▸ **Set of tasks**:
1) Shorten the paragraph in the post about Sanctity of Human Life Sunday that begins "What sort of" to a single sentence that keeps its main facts.
2) From the post about Sanctity of Human Life Sunday, return word for word the part that opens with the words containing "On Jan. 15, Baptist" and closes with "baby was born.".

▸ **Provided text**:
#####

Sunday Is "Sanctity of Human Life Day"
by Robin Marty, RH Reality Check
January 13, 2012 - 7:47pm (Print)
Apparently, I have forgotten to mark my calendar. But luckily, I have the Baptist Press around to remind me that this weekend is the "Sanctity of Human Life Sunday."
Maybe I should get my 37 week fetus a card or something.
So what is this very special day all about?
On Jan. 15, Baptist churches in Kentucky and throughout the Southern Baptist Convention will observe Sanctity of Human Life Sunday by focusing on life issues, as well as the critical role played by pregnancy centers such as Appalachian Pregnancy Care Center in helping women choose life.
"It was like God sent the pregnancy center just for me," [volunteer Lisa] Welch said. "We were in the ministry, I taught abstinence, and then my own daughter was pregnant. I was in shock. I knew I needed good, strong, biblical advice."
What sort of "good, strong, biblical advice" did the family receive? Well, Welch's 15 year old daughter was told to keep the baby, the girl's boyfriend was counseled on "how to be a dad," and they got married three months after the baby was born.
I wish there would be a "not convincing teens that they should get married when underage" day next.
Follow Robin Marty on Twitter, @robinmarty
Is it just me or is the most ironic part of this "I taught abstinence, and then my own daughter was pregnant." Rational people would have at least entertained the thought that perhaps they were going in the wrong direction.
Equalist,
Are you suggesting that abstinence does not prevent unwanted pregnancy? The unfortunate situation as described in Ms. Marty's posting, and that to which you refer, underscores the importance for educating children in appropriate sexual expressions. It was not the parent's fault their teenage daughter got pregnant because of their efforts to model abstinence. Abstinence does not forbid sex, it simply seeks to protect both potential mother and potential father from heartache, guilt and the incredible challenges faced in teen pregnancy by insisting that sex is best and healthiest when enjoyed and protected within a monogamous, committed marriage. I don't see the irrationality in that.
Oh, certainly the parents had every right to tell their daughter not to have sex until she got married, and to carefully keep her ignorant of the ways in which she could protect herself from STD's and pregnancy so that if she did have sex they could use the resulting pregnancy to 'catch her being bad' and punish her horribly by ruining the rest of her life. After all, their lives are crappy, so they might as well spoil hers as well.
Seems to me, though, that if the point was really "saving the potential mother and potential father from heartache, guilt and the incredible challenges faced in teen pregnancy" it would require one MORE step by the parents. They should never have allowed her to date.
"Innocence based in ignorance doesn't have the information it needs to protect itself."
While ideologues certainly can hide the truth from their children, they should then be required to chaperone them 24/7, never allow them to be alone with a boy, and make sure they're not exposed to temptations they are unaware of and unable to withstand, because once you've made sure your kids understand taking cookies is wrong, leaving the plate right down where they can reach it is called 'entrapment', and nobody but a sadistic monster would deliberately expose someone they supposedly love to an irresistable temptation just to have the 'fun' of enjoying their suffering.

#####

▸ **Recorded information**:
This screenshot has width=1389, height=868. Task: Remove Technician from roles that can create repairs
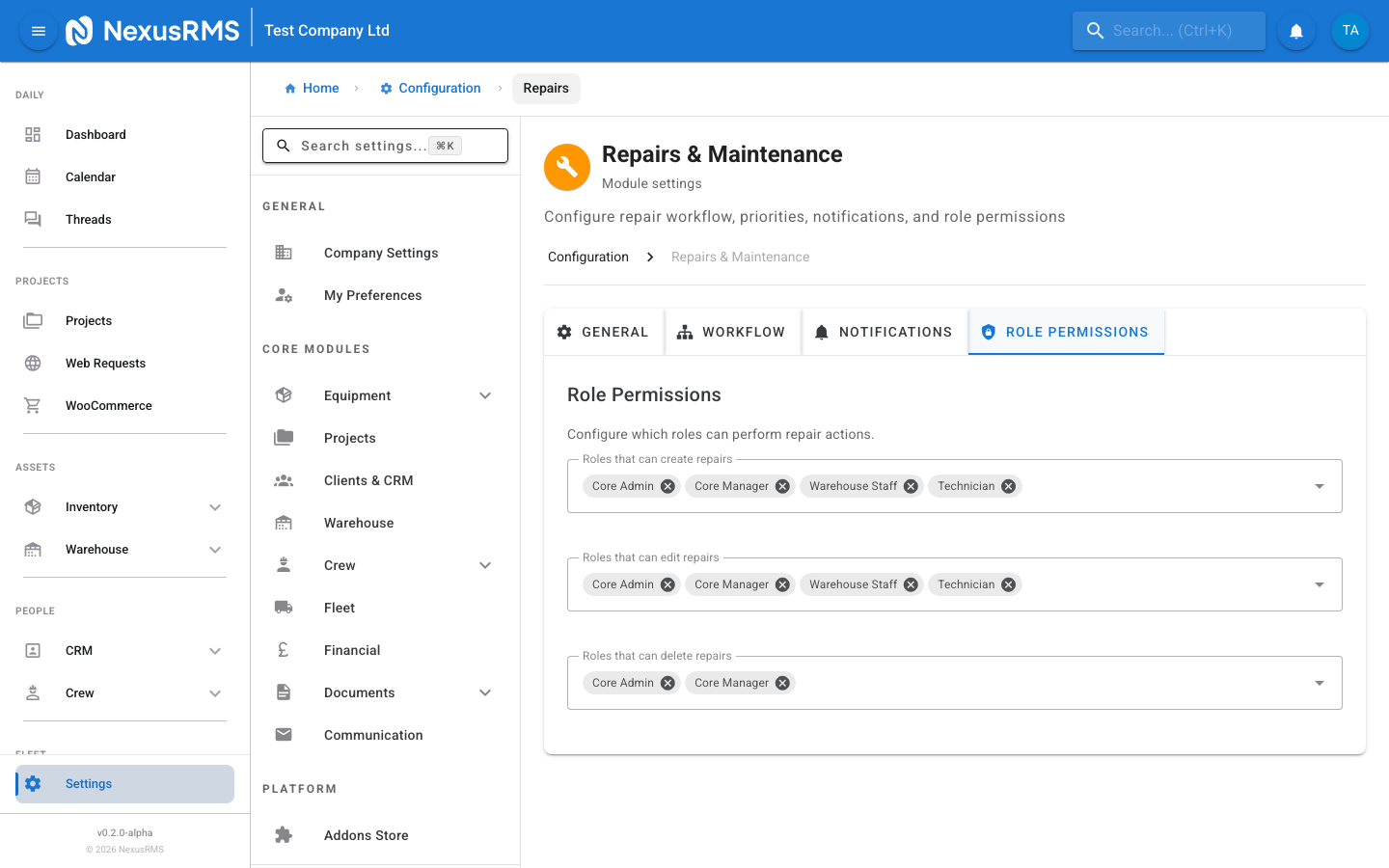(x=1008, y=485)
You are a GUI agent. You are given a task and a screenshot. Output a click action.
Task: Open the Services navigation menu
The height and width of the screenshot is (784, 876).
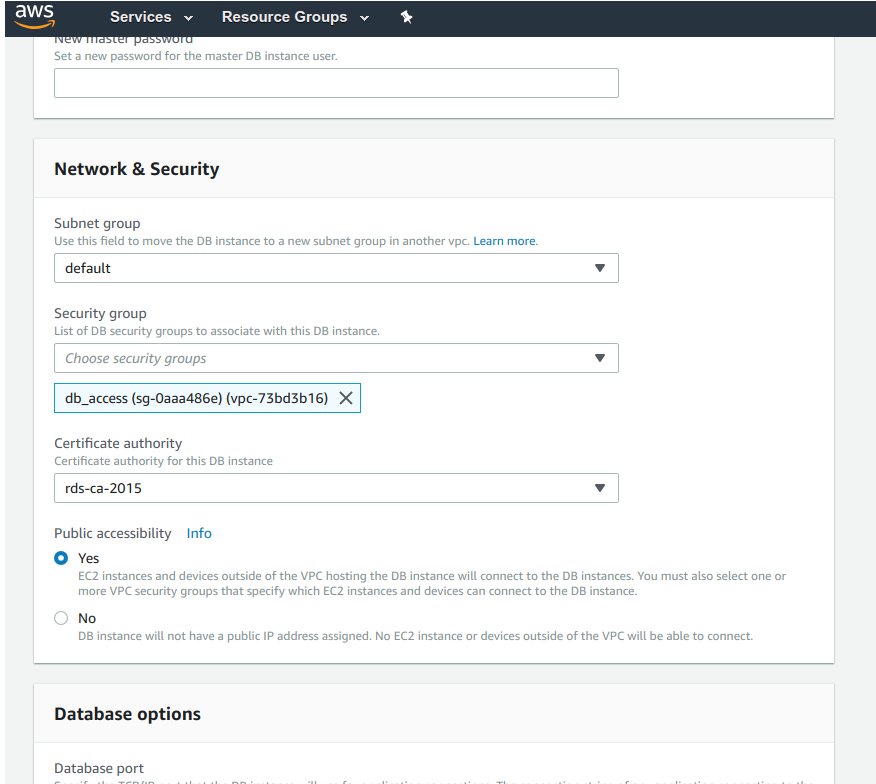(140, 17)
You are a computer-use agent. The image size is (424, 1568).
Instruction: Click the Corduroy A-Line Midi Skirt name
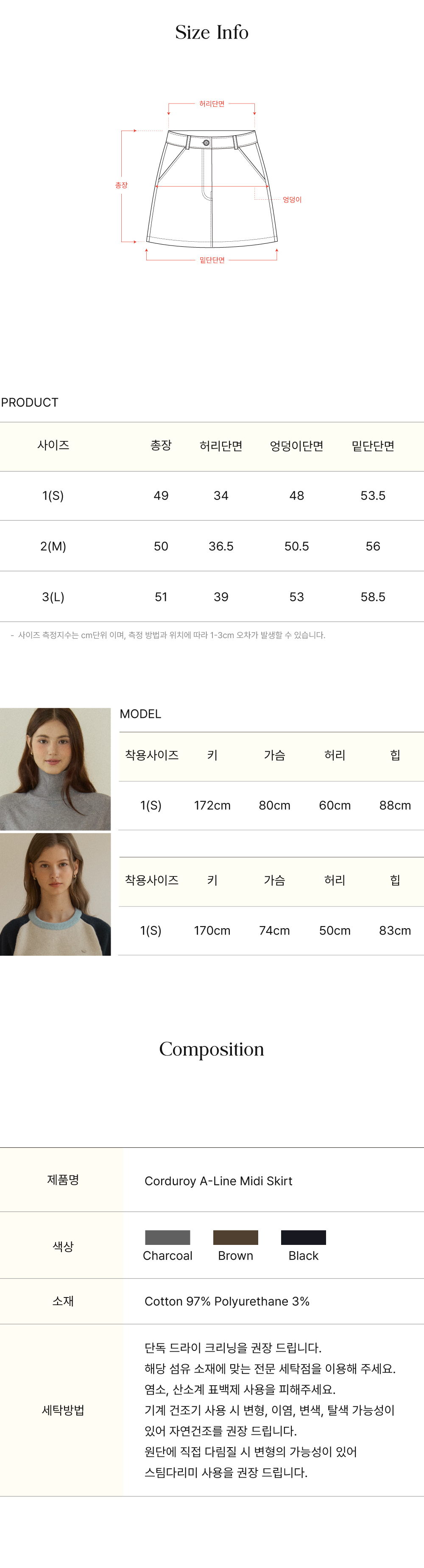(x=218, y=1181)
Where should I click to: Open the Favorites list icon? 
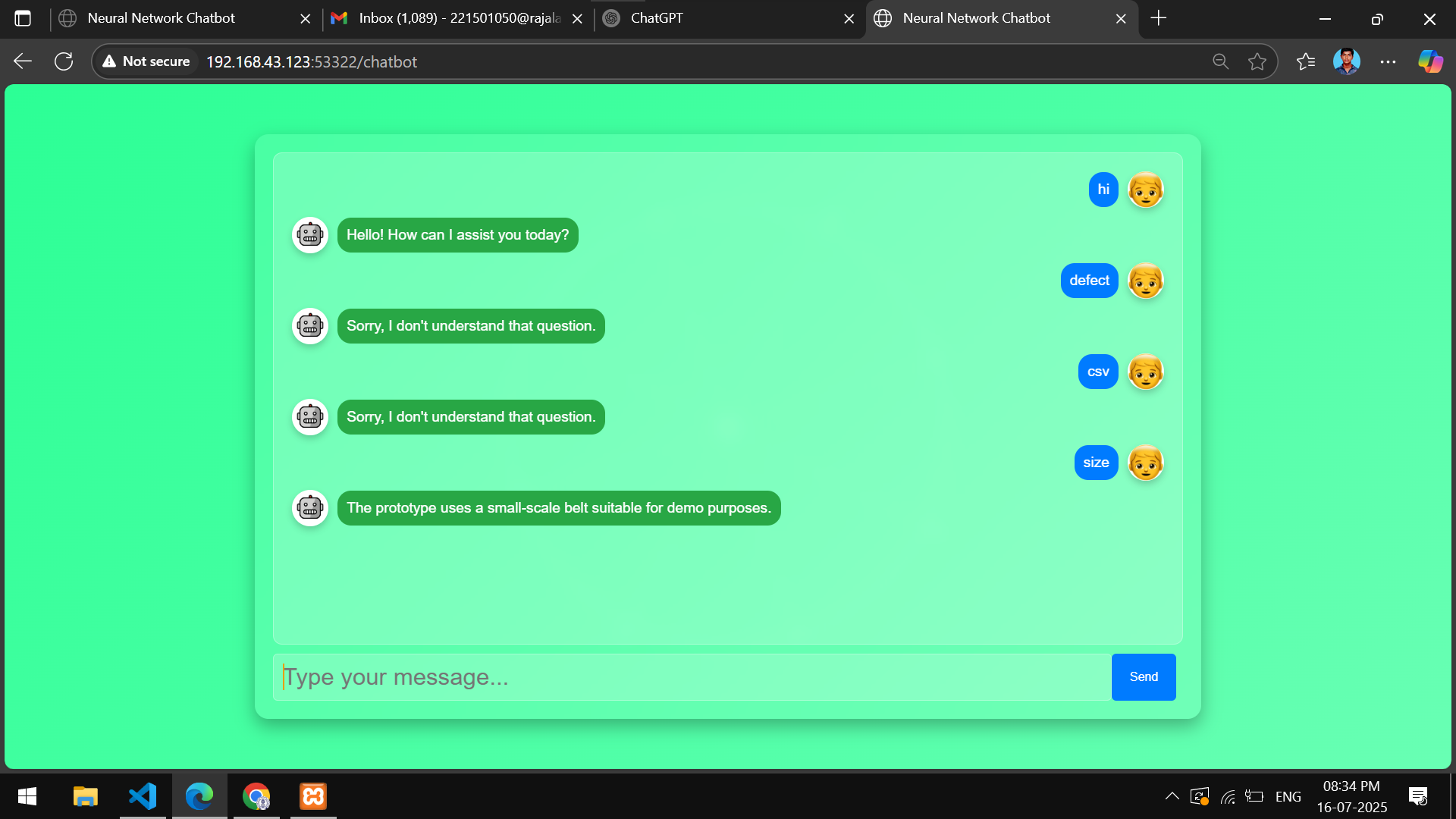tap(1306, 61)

#####

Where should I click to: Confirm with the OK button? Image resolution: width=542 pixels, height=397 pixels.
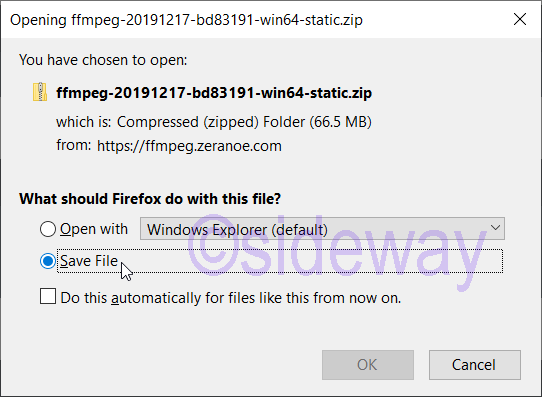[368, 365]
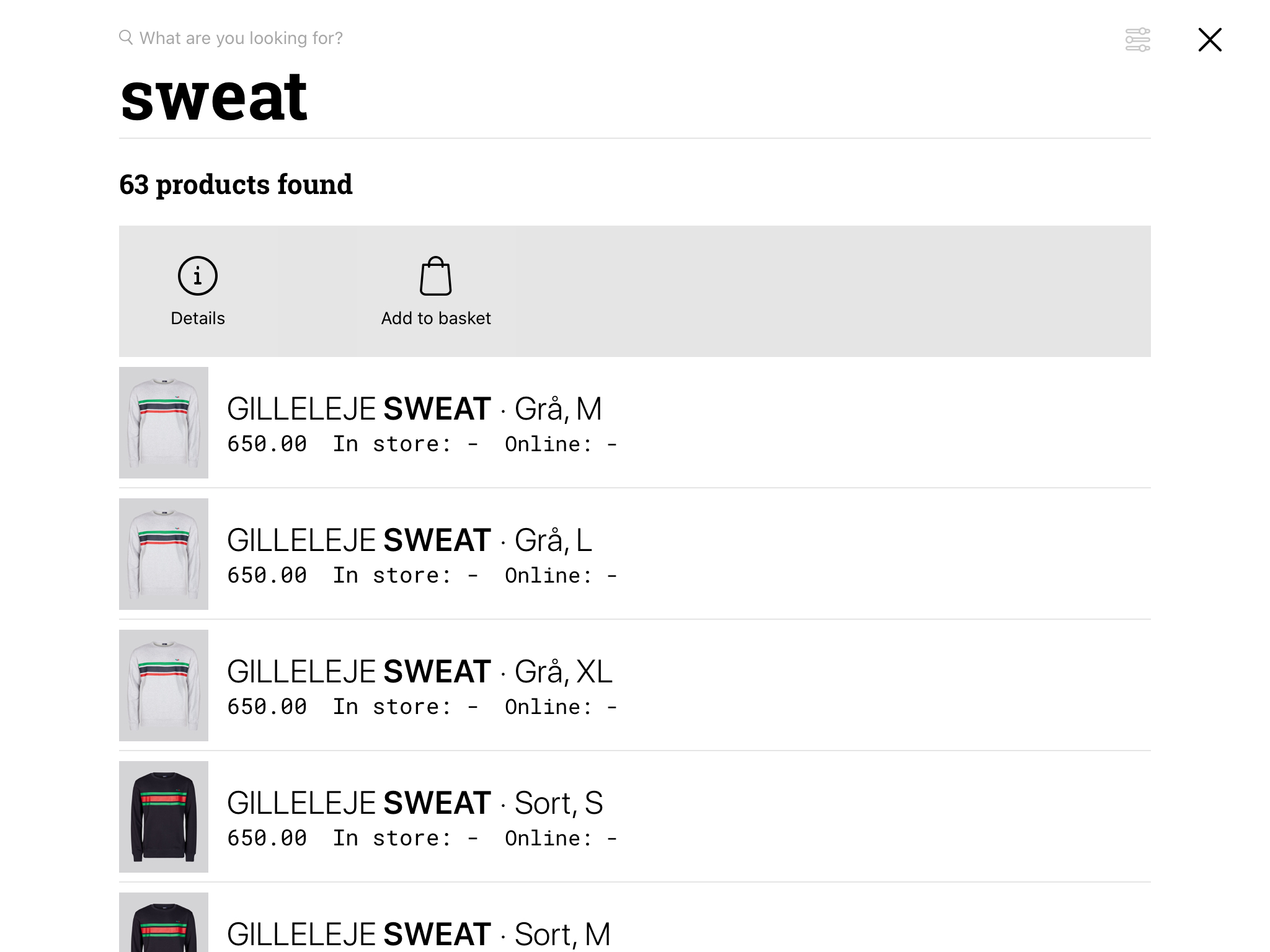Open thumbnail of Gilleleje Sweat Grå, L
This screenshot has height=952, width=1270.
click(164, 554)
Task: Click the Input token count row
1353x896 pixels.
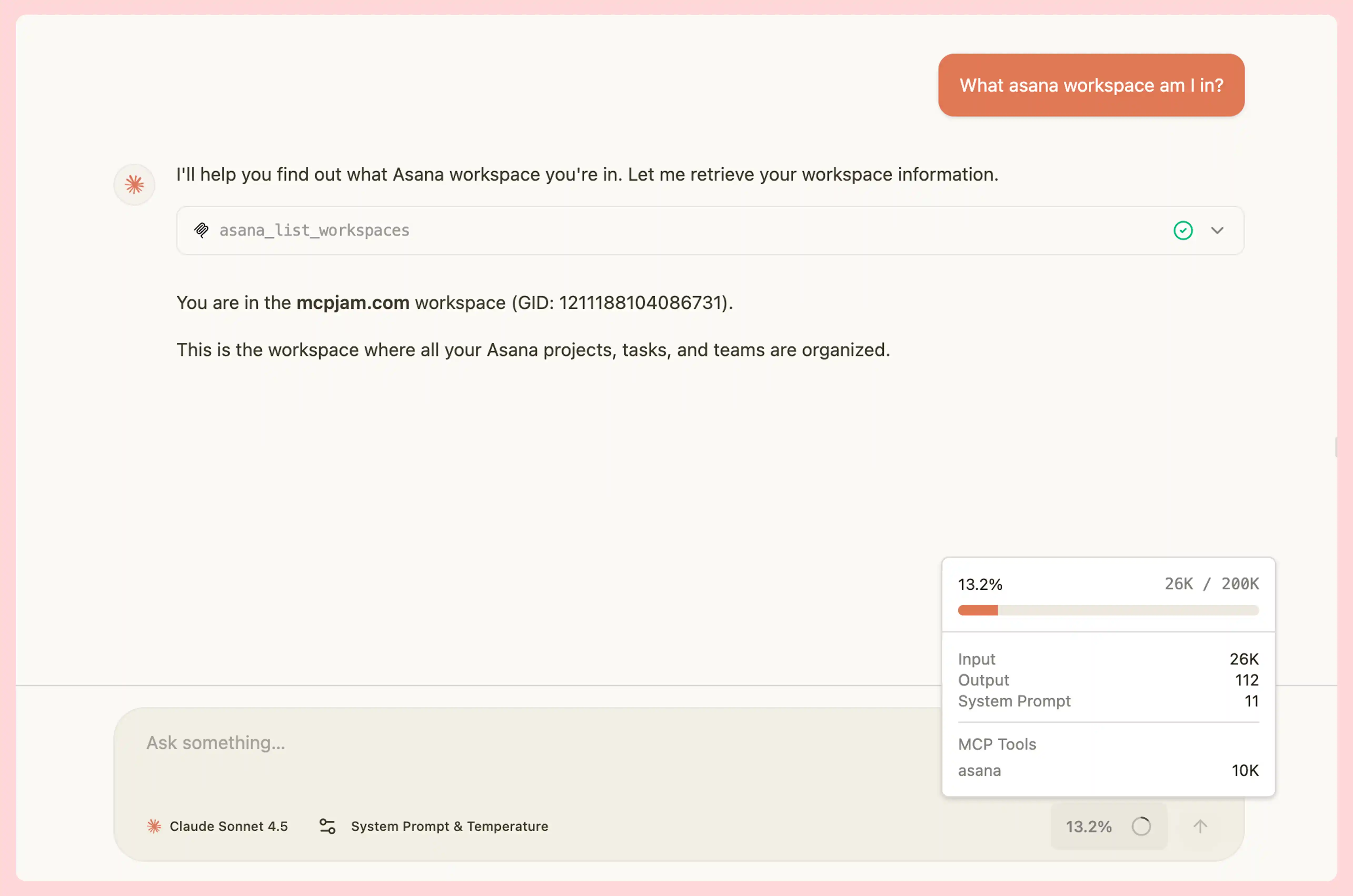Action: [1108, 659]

#####

▸ **Responses by task**:
1) Under the family's "good, strong, biblical advice," Welch's 15-year-old daughter was told to keep the baby, her boyfriend was counseled on "how to be a dad," and the couple married three months after the birth.

2)
On Jan. 15, Baptist churches in Kentucky and throughout the Southern Baptist Convention will observe Sanctity of Human Life Sunday by focusing on life issues, as well as the critical role played by pregnancy centers such as Appalachian Pregnancy Care Center in helping women choose life.
"It was like God sent the pregnancy center just for me," [volunteer Lisa] Welch said. "We were in the ministry, I taught abstinence, and then my own daughter was pregnant. I was in shock. I knew I needed good, strong, biblical advice."
What sort of "good, strong, biblical advice" did the family receive? Well, Welch's 15 year old daughter was told to keep the baby, the girl's boyfriend was counseled on "how to be a dad," and they got married three months after the baby was born.